Peter C. Newman 1929-2023

After serving five years as press secretary to Robert Stanfield, leader of the Progressive Conservative Party, I tried to get back into journalism, but no one would have me. I guess they thought I would sneak Tory propaganda into my writing. So I became director of public affairs for the Bank of Nova Scotia. Two years later, suitably drycleaned, I tried again.

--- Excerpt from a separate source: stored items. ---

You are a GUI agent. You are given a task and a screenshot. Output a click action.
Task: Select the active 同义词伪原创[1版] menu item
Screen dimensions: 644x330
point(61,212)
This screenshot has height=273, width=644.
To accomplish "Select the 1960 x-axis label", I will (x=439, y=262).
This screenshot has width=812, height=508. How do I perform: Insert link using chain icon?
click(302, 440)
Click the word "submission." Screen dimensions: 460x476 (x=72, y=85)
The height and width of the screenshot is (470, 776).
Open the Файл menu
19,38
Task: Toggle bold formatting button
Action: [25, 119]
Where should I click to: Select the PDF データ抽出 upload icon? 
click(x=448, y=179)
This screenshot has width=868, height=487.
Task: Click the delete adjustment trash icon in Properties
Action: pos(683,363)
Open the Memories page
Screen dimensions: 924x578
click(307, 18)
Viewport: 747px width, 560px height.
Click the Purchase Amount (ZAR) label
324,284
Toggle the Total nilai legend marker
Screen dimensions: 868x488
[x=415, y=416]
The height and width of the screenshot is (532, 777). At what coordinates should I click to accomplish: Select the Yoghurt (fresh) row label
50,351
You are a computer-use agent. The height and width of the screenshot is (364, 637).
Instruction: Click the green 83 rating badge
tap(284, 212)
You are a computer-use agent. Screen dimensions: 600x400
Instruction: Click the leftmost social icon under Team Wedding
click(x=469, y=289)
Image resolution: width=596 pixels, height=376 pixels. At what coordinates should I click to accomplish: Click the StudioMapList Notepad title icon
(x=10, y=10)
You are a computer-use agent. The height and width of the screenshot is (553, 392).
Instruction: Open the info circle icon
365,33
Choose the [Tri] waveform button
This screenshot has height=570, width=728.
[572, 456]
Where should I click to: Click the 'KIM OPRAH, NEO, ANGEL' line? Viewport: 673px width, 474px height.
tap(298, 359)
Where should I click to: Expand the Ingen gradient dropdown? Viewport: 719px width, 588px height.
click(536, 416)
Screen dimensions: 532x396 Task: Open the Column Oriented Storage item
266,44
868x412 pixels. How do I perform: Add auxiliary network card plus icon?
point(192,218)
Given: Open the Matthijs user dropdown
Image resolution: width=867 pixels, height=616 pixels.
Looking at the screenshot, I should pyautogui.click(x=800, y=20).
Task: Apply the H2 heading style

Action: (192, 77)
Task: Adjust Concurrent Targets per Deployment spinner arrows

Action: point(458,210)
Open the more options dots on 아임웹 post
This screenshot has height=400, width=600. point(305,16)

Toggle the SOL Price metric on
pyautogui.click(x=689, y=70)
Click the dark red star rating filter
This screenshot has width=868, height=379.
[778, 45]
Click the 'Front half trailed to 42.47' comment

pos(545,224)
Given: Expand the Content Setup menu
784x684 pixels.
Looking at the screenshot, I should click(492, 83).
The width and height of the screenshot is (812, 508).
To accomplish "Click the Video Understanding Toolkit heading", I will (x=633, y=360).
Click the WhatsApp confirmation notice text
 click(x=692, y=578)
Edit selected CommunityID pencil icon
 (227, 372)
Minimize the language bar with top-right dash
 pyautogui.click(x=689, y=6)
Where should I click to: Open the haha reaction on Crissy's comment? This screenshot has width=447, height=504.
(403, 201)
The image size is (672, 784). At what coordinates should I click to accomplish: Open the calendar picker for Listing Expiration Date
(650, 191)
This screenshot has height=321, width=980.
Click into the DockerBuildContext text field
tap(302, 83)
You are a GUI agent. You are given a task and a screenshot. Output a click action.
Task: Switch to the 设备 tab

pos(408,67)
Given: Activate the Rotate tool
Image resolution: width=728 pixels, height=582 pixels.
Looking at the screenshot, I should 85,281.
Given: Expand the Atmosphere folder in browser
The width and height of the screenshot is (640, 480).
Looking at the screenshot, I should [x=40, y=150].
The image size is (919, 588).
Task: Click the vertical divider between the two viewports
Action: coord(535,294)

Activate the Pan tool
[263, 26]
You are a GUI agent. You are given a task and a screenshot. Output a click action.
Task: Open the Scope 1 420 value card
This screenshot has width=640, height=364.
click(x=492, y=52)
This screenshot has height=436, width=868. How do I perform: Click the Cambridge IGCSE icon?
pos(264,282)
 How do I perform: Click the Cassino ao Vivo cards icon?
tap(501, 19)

Peter C. Newman, editor of Maclean’s, was about to take the magazine weekly in 1978. My job interview with him took place during his lunch hour. He was sitting in the slot of a kidney-shaped desk, unwrapping his sandwich. He removed the top slice of bread and threw it into the waste basket. The lettuce met the same fate followed by the tomato slices. Down to the chopped egg, he ate what was left. I thought, “What else would an editor do but strip something down to the essentials?” He hired me as business editor. Two issues later, I wrote the cover story about Conrad Black who had just acquired Argus Corp. What a way to return to journalism!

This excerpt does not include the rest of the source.